Why such an extreme contrast of destiny to kids of same age group? Is it just because one is born to a well-to-do family and the other to seasoned beggars?

Though these kids are born to destitute parents and are compelled to beg at such a tender age, our Government or We as human can not ensure a better childhood to them. Can’t the Police prevent these parents from forcing their kids into begging? Can’t we ensure them the minimal needs of their childhood? Though dwellers of blue tents are born with pitiful fates, can Government or we as fellow citizens of the same country bring some better viable accommodation to those people for whom winter is nothing but a curse and the New Year is nothing but just another day to survive.

I wish I won’t see such dismal and disheartening conditions of our kids at traffic signals on next new year.

This article is written by Kunal Thakur. He is working as a Senior Software Engineer in Tata Consultancy Services (TCS).



7
  • 1

    Nicely described, well written article. It is true on one hand we have ambanis, birla and tata and on the other we have millions of poor people who don’t have even food to eat.
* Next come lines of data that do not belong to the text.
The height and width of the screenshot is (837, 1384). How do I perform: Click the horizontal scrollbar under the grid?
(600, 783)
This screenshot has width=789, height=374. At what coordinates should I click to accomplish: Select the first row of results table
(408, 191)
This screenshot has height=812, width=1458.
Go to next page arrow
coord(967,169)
    Rajpurohit on July 15th, 2010
  • 2

    Hi Kunal,

    I loved the way you described the whole incident. This economic disparity is widening due to the Government policies which aim at making rich richer and poor poorer. Can our rich leaders, ministers, industrialists, Government officers, techies working in MNCs distribute 1 % of their wealth to the poor people of India.
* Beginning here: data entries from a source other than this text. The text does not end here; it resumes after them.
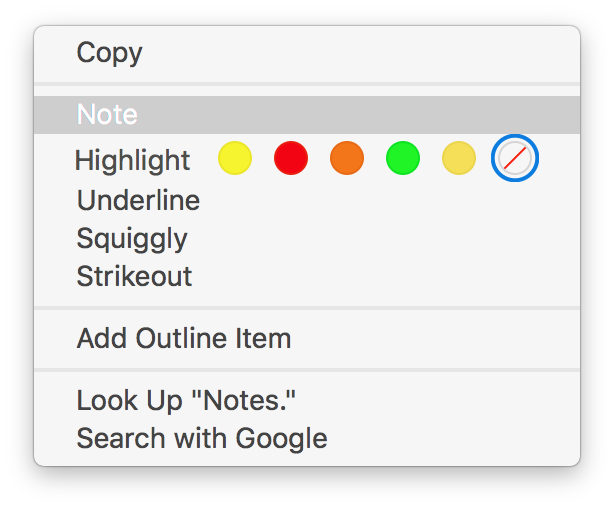Apply the green highlight color circle
614x508 pixels.
point(403,158)
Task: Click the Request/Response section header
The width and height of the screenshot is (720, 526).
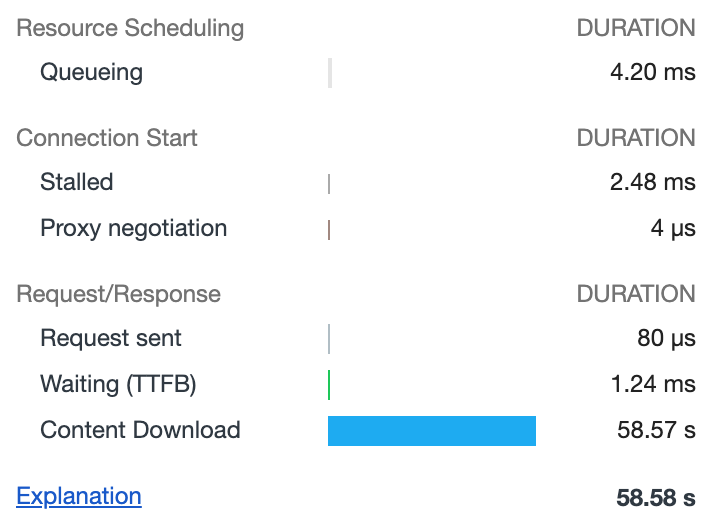Action: point(118,294)
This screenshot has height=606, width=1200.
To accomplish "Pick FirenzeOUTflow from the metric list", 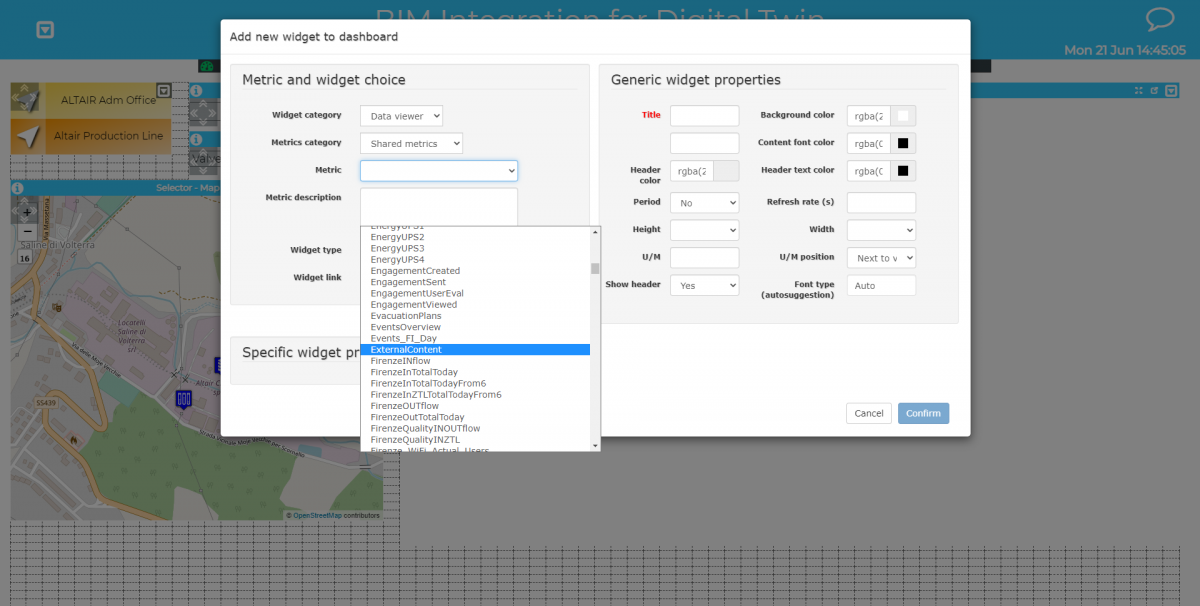I will 405,406.
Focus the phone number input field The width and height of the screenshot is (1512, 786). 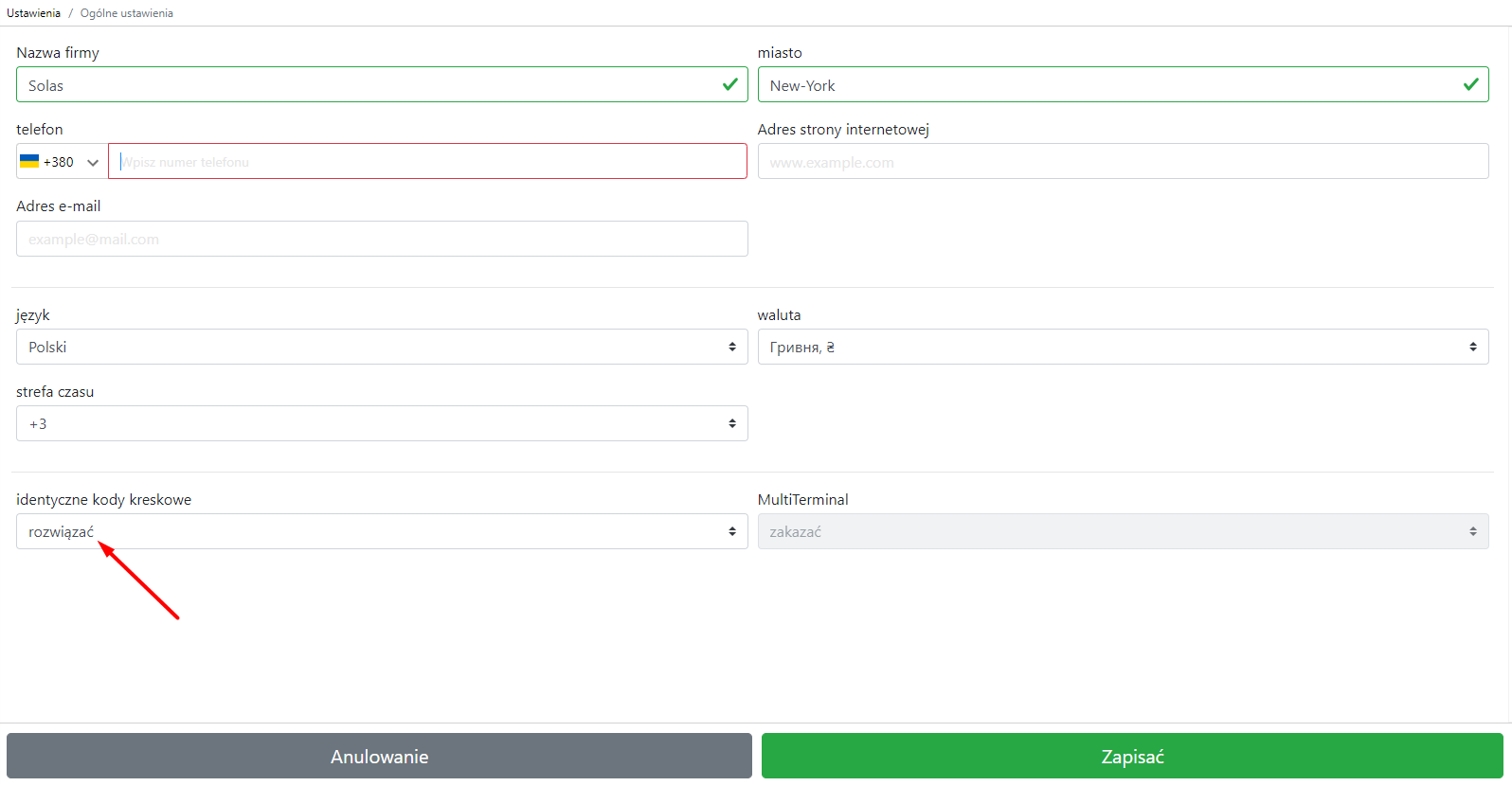tap(426, 162)
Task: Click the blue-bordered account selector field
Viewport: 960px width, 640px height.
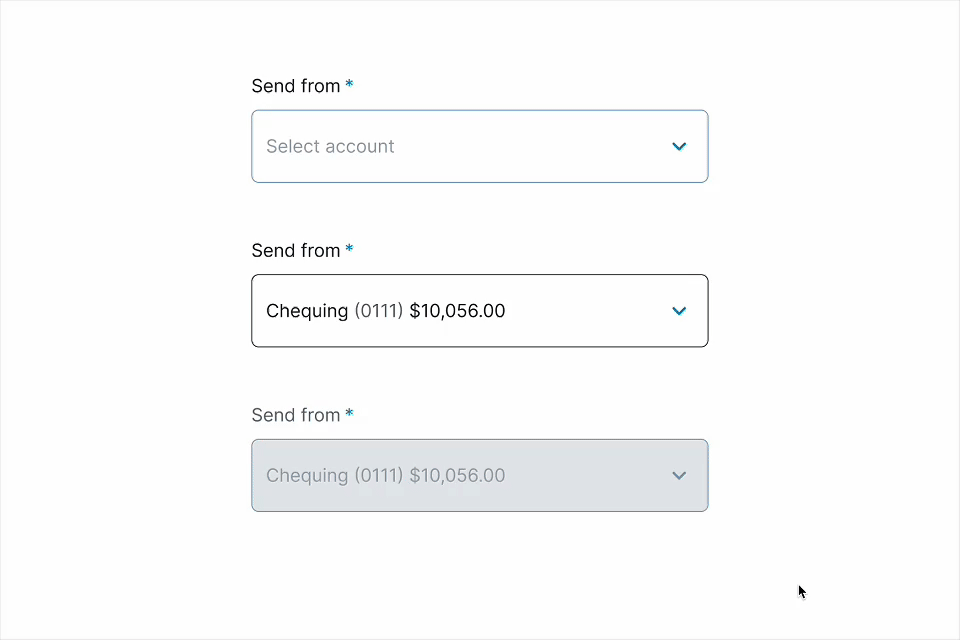Action: pos(480,146)
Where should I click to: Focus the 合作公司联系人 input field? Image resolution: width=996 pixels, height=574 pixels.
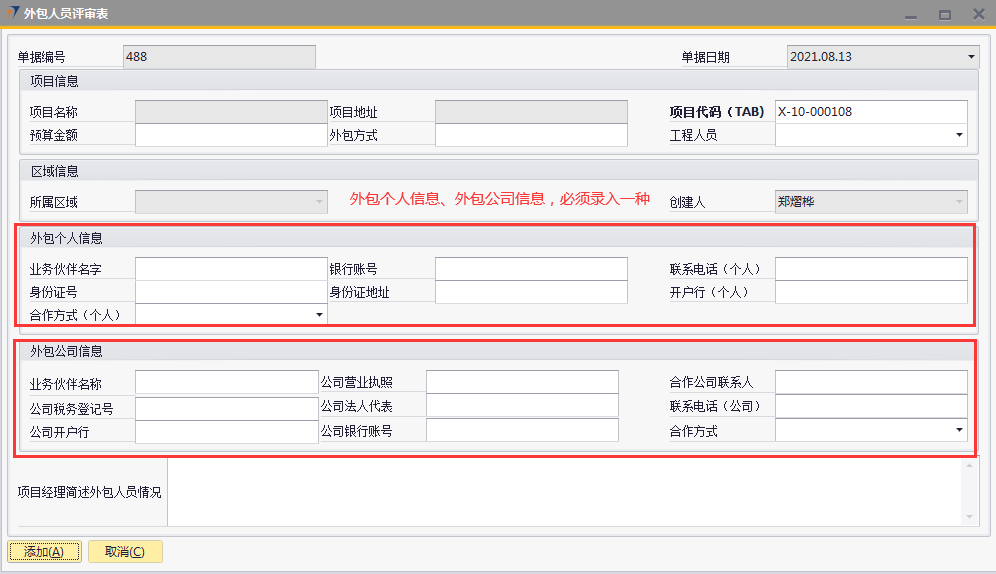pyautogui.click(x=870, y=383)
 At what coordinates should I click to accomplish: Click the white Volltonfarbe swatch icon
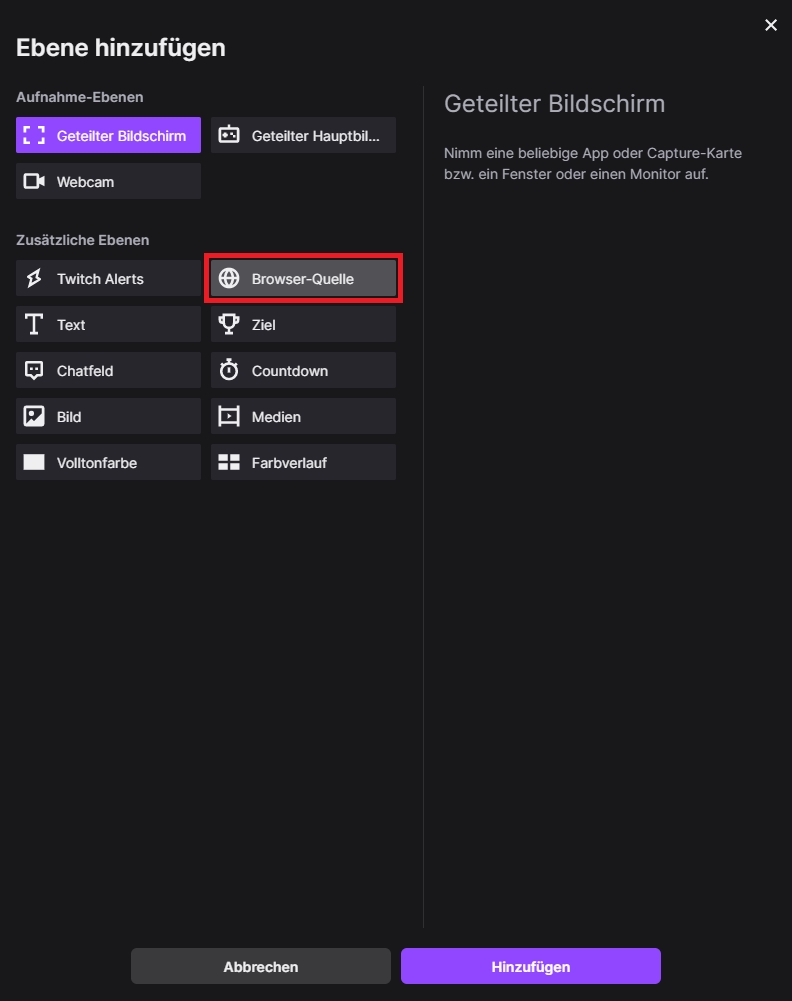pyautogui.click(x=35, y=463)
    Suchit on July 19th, 2010
  • 3

    I really liked this article. I have thought of doing somthing for our people but did not tried to for it. After reading this article I will try to implement not only thinking.

    Abhinav Dipta on July 22nd, 2010
  • 4

    Corruption, High Population and poverty are some of the main reasons behind Economic Disparities in India. Anyways, it was a nice read.
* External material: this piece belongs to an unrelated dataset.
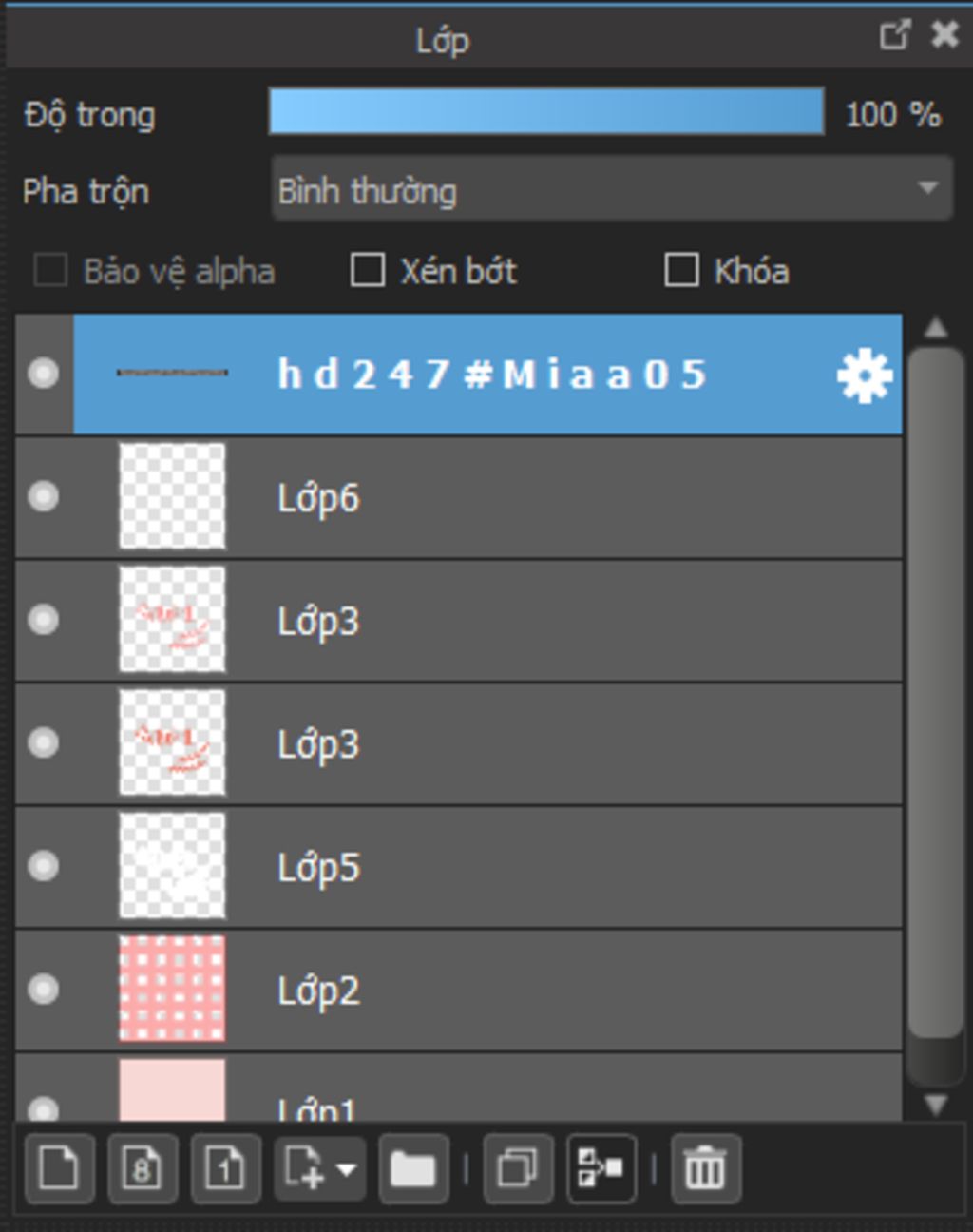Delete the selected layer

click(705, 1168)
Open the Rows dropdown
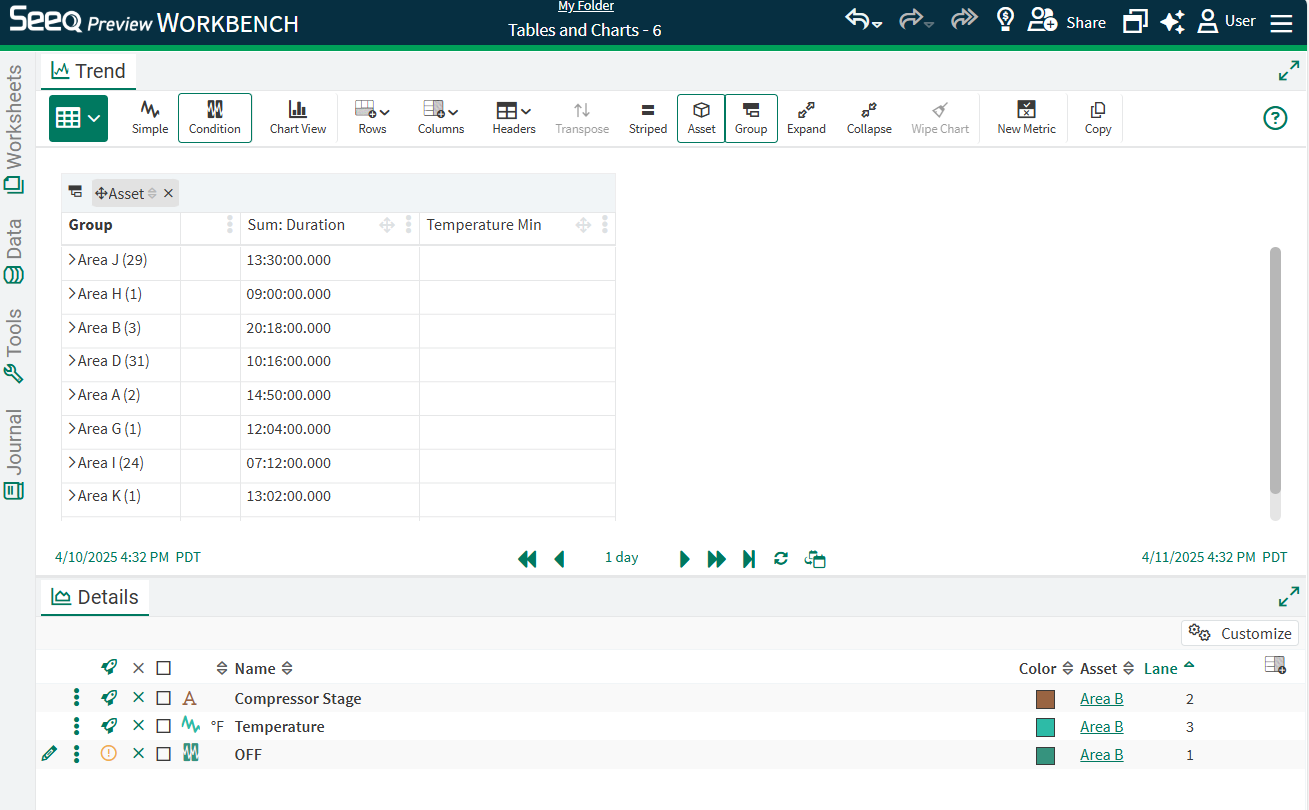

    Aravind on July 23rd, 2010
  • 5

    We see all these in delhi roads everyday.. either in midnight of winter or in midday of summer.. but never gets time from our daily routine day to think about them. Kunal it is really a touching artical and well described, which may lead many to think and do something for them.

    Jai Ranjan Kumar on November 6th, 2010
  • 6

    Hi Kunal,
    I must admit, this must have been a terrible experience for you but I would like to point out a few things. First, it’s not a question of child care because in my opinion those parents themselves aren’t in any better condition. They love their kids as much as we do. The difference comes when it becomes the dilemma of starving to death vs fighting for their survival. Everybody knows that if they themselves start to beg on streets, it won’t be of much help to them because truth be told, we are less sensitive to the problems of adults. So, in my opinion, this is a question of their pathetic condition. No matter how hard we try, we can not get rid of this kind of poverty. It’s a developing nation.. but this doesn’t mean their condition can not be improved. An organized non-govt. effort is needed. Till then, we can always help them out by giving them warm clothes which we don’t use anymore. I remember doing these in my college.

    Chandan on December 25th, 2010
  • 7

    Hi Chandan,

    I appreciate your views. But such parents should put some control on population growth. I have seen such destitutes parents having more than 4-5 kids. And they just wait for their kids to grow enough to feed them. Inspite of enjoying good health, they find begging an instant and easier relief from hunger.
    But My point is to encourage people to give attention to their plight and contribute in any ways.